Biggest regrets in your life so far

I regret every bad anime I soldiered through back when I was watching damn near everything that was getting released in the US back in the mid ‘90s.
 
Not using my voice. Sounded like a chainsmoker at 14; could've at least dubbed kids stuff.
Also, since it happened regardless, not put the attention whore dial to 11. I half assed around my friends at the time when I could've been the most rainbow around. Free shit, boyo.
 
Didn't buy bitcorns when I first heard about it (was still under a dollar at the time). Couldn't find much info on it, so I just assumed it was some gimmick or scam that would vanish next week

Fuck

This is one of those weird things. I find it difficult to regret it, because back then, when you first hear about it, it almost certainly is a scam.
 
Losing years of my life to mental illness with nothing to show for it.

Losing years of my life to sociopaths that I've dated, which has basically turned me off to all romantic relationships.

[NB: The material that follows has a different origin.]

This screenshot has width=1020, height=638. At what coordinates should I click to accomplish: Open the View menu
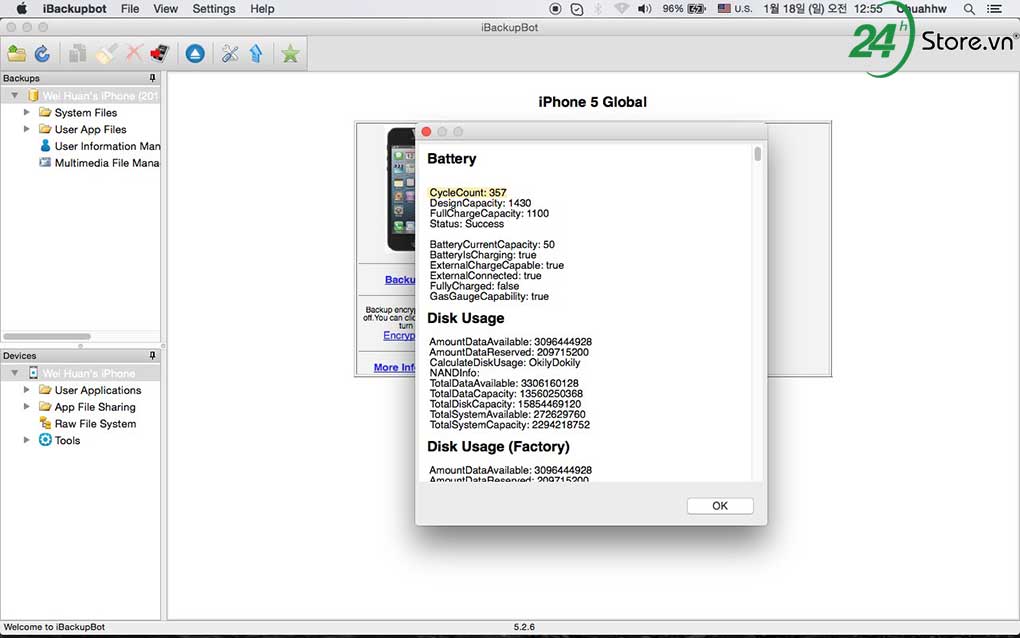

Not in a MGOTW way mind, but just emotionally closed.

Missing out on relationships where people actually cared for me and I ignored it because of low self worth.

Learning too late to become a misanthrope and fuck what everyone thinks.
 
ezgif-5-97e2519a5917.gif
 
To this day I still regret seeing Battle Field Earth in theaters. I didn't know... I didn't know!
I heard how bad it was...but I had to know! And I deeply regret my decision.

I regret not being there more for a few people in my life.

I regret not making amends with my favorite uncle before he passed. We fell out over a stupid thing and never spoke for the last 3 years of his life.
 
Going to university and qualifying for a career that I ended up hating and leaving. I've wasted near enough ten years studying/working on it.

That and there's nothing like a bit of student debt while you're doing a job you didn't need a degree for., even if it helps get your foot through the door somewhat.
 
I try to not hold regrets but I still do regret a lot.

The two biggest are pussying out of west point. I can tell myself and be honest I have a good education and life and I do. But I skipped out on that, who knows what would have happened. I coulda washed out blown up in Iraq etc but the doors that would have opened and toughened me in ways I didn't have till later in life

2nd my first fiancee. I spent so much of who I was as a person for her. I kept saying shes mentally I'll so it's ok she does X when no. I let her abuse me for years and after the split I sunk to lows I cant even explain. I'm thankful for the people who drug me out of it.

A lot of times people say oh well the lesson etc no. Nothing came from that aside making me a damaged person. I'm very lucky to have anyone in my life from what happened not just a mrs but friends etc things were that bad I grew a callousness that never has gone away and have some weird hyper privacy quirks.

I know I have messed up a lot in life but I'm over it for all that aside those 2 things where one I just ask myself when I'm in a day dream the other I am not bitter about i cant change it but damn I got nothing aside a knife in the back for it.